1. Say ‘no’ more often
It’s coming up to one of the busiest seasons in our year and it is in most people’s heart to want to say yes to everything and everyone to please them. Working all day combined with late nights make us look and feel older than we should and cause cellular damage that can take a lot of repair. It is important for you to prioritise and be aware that you don’t have to say yes to everything. Learn to say no thanks, run yourself a bath, light your favourite candle, and take a break this coming weekend.
2. Drink more tea
Herbal teas at night do wonders for hydration and for calming the body. Replace your afternoons coffee with a herbal tea and notice the differences in your slumber patterns quickly. A more restorative and repairing night, and a good way to encourage healthy detoxing.
3. Avoid alcohol
Some people find that alcohol makes them sleepy and helps that initial stage of falling asleep, but what it also does it disrupt our stage four REM sleep. This is the most healing and repairing stage of our sleep cycle. If you’re waking up tired and not all that replenished then avoiding alcohol is a very good idea.

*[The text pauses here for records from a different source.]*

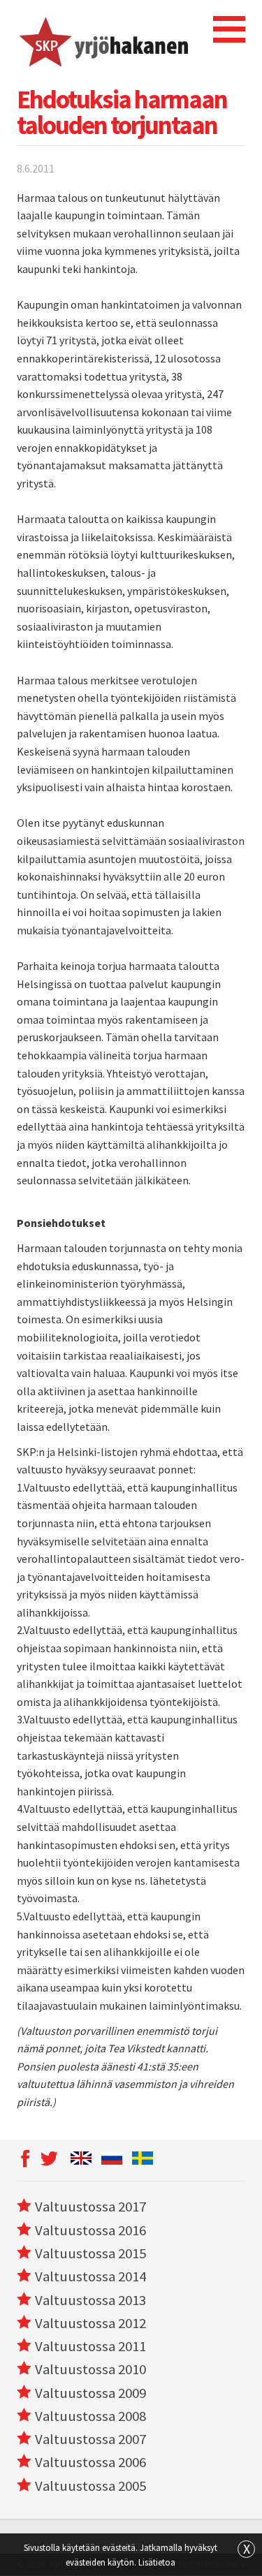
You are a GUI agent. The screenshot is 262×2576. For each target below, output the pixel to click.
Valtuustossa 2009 (90, 2393)
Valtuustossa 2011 (90, 2346)
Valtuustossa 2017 (90, 2207)
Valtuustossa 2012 (90, 2323)
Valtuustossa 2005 (90, 2486)
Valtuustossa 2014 (90, 2276)
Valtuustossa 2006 (90, 2462)
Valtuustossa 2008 (90, 2416)
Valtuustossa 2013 (90, 2300)
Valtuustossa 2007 (90, 2439)
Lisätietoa (156, 2562)
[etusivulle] (102, 39)
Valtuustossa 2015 (90, 2253)
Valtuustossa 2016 (90, 2230)
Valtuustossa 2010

4. Magnesium and B vitamins
Both are required for quality sleep and repair, but with caffeine, stress and exercise we deplete these crucial vitamins and this mineral. Fresh green leafy vegetables, nuts, seeds, nutritional yeast, legumes and peppers are good sources, but a great quality supplement from your nutritionist or naturopath is also a great idea.
Being awake during the day and asleep at night sounds logical but many of us don’t follow this simple rule. Melatonin is what helps us sleep and it is destroyed by light, and so having phones on in bed, bright lights in the bedroom, sleeping in too late and going to bed well after we should all upset this cycle of melatonin production when required. Get back to basics by setting your alarm, getting up early and getting outside, and getting your bedtime routine in order.
So there you have it, just by making a few slight adjustments to your current habits, you too could sleep as much as our mate Duke up top here. Take the time to give it a go, there's 40 winks out there with your name on it!